> _What the task requires_
Your result should be every line of the records below that contains the word "computer".

> _Given data_
****************

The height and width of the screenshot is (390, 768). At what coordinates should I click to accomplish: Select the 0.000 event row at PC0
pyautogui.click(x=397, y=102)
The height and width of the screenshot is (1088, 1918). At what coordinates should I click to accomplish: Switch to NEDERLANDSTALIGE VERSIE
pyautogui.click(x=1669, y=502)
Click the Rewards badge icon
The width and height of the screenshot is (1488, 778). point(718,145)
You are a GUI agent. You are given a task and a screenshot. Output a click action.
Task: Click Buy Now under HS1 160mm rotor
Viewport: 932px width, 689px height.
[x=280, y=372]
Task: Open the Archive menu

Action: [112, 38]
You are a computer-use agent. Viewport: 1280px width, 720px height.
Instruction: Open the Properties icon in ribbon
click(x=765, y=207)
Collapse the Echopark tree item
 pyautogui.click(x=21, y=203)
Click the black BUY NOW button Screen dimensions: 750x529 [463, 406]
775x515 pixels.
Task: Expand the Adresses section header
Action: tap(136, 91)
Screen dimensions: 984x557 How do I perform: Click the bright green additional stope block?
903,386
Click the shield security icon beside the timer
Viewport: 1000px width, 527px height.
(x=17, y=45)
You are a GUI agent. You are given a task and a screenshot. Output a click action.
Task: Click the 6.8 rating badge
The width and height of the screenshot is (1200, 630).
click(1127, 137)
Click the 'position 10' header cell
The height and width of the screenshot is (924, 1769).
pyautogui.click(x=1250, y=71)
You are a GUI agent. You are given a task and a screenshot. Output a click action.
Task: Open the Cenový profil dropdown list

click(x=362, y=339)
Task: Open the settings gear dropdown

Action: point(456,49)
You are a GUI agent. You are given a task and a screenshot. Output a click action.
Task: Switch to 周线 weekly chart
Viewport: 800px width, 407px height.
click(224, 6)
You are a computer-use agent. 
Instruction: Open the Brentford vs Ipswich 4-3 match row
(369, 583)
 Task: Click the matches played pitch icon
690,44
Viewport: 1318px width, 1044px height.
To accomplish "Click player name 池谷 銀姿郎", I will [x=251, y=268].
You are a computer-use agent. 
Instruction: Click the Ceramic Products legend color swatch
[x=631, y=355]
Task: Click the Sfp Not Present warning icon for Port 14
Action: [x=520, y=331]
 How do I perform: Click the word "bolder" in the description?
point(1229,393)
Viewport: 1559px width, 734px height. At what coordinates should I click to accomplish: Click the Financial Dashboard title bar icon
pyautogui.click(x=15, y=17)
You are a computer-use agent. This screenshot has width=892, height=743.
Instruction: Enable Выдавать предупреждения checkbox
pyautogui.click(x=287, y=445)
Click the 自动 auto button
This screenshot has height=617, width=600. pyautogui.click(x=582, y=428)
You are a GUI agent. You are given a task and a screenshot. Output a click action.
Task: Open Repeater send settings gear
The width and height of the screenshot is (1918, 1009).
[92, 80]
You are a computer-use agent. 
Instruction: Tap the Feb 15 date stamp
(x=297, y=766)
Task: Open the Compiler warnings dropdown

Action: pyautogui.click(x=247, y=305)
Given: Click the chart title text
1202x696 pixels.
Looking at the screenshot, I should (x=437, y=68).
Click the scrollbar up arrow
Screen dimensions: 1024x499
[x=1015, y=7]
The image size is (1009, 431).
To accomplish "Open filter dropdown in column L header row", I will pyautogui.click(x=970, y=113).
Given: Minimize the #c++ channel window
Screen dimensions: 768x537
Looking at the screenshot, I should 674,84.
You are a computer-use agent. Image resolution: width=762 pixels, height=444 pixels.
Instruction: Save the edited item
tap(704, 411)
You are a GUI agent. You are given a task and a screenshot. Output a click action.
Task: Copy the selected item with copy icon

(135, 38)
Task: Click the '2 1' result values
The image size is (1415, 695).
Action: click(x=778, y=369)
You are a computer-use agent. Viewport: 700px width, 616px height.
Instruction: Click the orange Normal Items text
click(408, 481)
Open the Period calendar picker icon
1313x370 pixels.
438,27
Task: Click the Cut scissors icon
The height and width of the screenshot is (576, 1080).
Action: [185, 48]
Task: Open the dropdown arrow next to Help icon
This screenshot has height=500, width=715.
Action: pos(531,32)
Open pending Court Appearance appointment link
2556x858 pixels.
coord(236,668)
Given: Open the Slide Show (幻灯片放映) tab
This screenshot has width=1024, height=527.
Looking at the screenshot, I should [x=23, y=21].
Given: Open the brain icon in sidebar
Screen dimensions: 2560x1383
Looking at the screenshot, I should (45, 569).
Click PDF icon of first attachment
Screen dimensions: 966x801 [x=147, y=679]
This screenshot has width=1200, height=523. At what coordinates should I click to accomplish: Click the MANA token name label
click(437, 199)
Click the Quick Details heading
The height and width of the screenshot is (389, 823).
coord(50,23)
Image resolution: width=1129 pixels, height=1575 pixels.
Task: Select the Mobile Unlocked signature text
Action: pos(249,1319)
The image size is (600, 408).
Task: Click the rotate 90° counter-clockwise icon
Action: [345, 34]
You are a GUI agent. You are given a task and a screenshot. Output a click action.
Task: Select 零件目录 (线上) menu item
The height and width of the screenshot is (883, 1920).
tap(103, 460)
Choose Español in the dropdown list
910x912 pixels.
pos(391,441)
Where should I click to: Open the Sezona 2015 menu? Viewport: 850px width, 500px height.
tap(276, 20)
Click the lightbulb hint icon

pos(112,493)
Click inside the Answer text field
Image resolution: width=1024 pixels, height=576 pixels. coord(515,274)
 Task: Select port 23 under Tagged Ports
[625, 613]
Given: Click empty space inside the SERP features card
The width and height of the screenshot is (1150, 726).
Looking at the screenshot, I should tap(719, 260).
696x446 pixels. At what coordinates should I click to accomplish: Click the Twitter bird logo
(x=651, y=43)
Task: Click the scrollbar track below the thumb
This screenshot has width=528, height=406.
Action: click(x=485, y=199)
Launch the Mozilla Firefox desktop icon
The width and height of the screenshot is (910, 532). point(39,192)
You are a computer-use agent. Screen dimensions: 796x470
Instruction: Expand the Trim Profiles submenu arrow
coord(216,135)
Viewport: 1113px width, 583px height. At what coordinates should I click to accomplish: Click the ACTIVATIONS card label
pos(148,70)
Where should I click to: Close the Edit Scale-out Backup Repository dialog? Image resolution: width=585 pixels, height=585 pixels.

****************

> _Task output_
You are a computer-use agent. Viewport: 1280px width, 720px height.
You are a computer-use agent. 
You are a computer-use agent. 
You are a computer-use agent. This screenshot has width=892, height=743.
You are a computer-use agent. 
You are a computer-use agent. Image resolution: width=762 pixels, height=444 pixels.
You are a computer-use agent. Viewport: 700px width, 616px height.
You are a computer-use agent. Screen dimensions: 796x470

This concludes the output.